The Nuffield Ireland conference has taken place in Dublin today and featured a robust panel discussion on how the agricultural industry can make real and lasting impacts in relation to the climate emergency.

Among the solutions and recommendations offered included a renewed focus on the role soil health can play on farms; scaling up existing measures that have yielded positive results and avoiding one-dimensional discussions.

The issue of soil health was raised by dairy farmer and veterinarian, Gillian O’Sullivan who said it is a huge area of focus on the dairy farm she runs with her husband and father. This was backed up by Helen Sheridan, Associate Professor in Agricultural Ecology, UCD School of Agriculture who said, “Everything begins with the soil. It is the fundamental basis on which we feed ourselves and if we carry out activities that are degrading that, then we are undermining that potential to feed ourselves into the future. This is a real resource that we have tended to forget about over the last 60 years, and it is up to us now to look at it again in a serious way.” 

Following on Thomas Duffy, Dairy Farmer and VP CEJA said, “What is frustrating is that so much of what we need to be doing is known by the farming community but we cannot get environmentalists to listen; and in some ways so much of what we need to do from an environmental point of view, we can’t get farmers to listen, so we need to find a way of meeting in the middle.”
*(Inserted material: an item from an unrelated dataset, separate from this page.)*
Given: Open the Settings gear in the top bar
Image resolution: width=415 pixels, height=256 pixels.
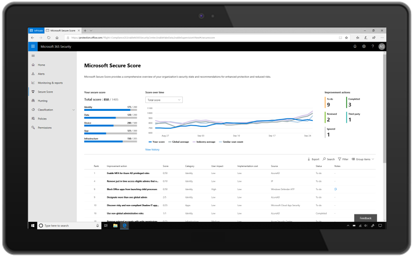Looking at the screenshot, I should pyautogui.click(x=364, y=46).
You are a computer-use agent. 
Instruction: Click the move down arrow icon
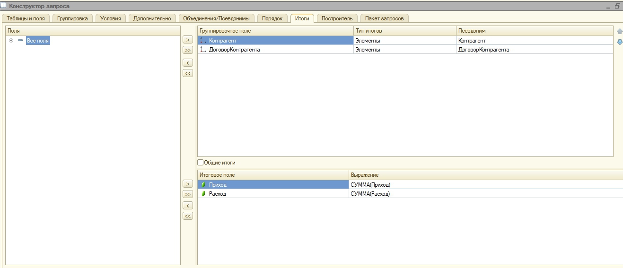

There was a unanimous agreement among all panelists that there was no benefit in continuing to operate in silos which resulted in a polarised debate.

Speaking about the panel discussion, Joe Leonard, Nuffield Ireland Chair said, “Our aim for today was to move the debate away from the toxic antagonism too often seen in public discourse and the media and instead to try to find a common ground in order to make real impacts. Today’s robust discussion identified some strong suggestions for how we can collaborate with all political, social and scientific groups and leave aside our personal ideologies to develop real and lasting solutions so that agriculture can make real and lasting impacts.”

The panel discussion, Chaired by Nuffield Scholar, Geoff Dooley outlined the stark reality of the challenge facing the industry in terms of the targets which need to be met. However, many initiatives such ASSAP (Agricultural Sustainability Support and Advisory Programme) which has already seen an impact in terms of improving water quality in Ireland; Carbery Groups initiative to create the first carbon-neutral dairy farm which will act as a living lab for farmers; and the global dairy industry ‘pathway to net zero’ initiative were also highlighted as examples of how the industry is moving in the right direction.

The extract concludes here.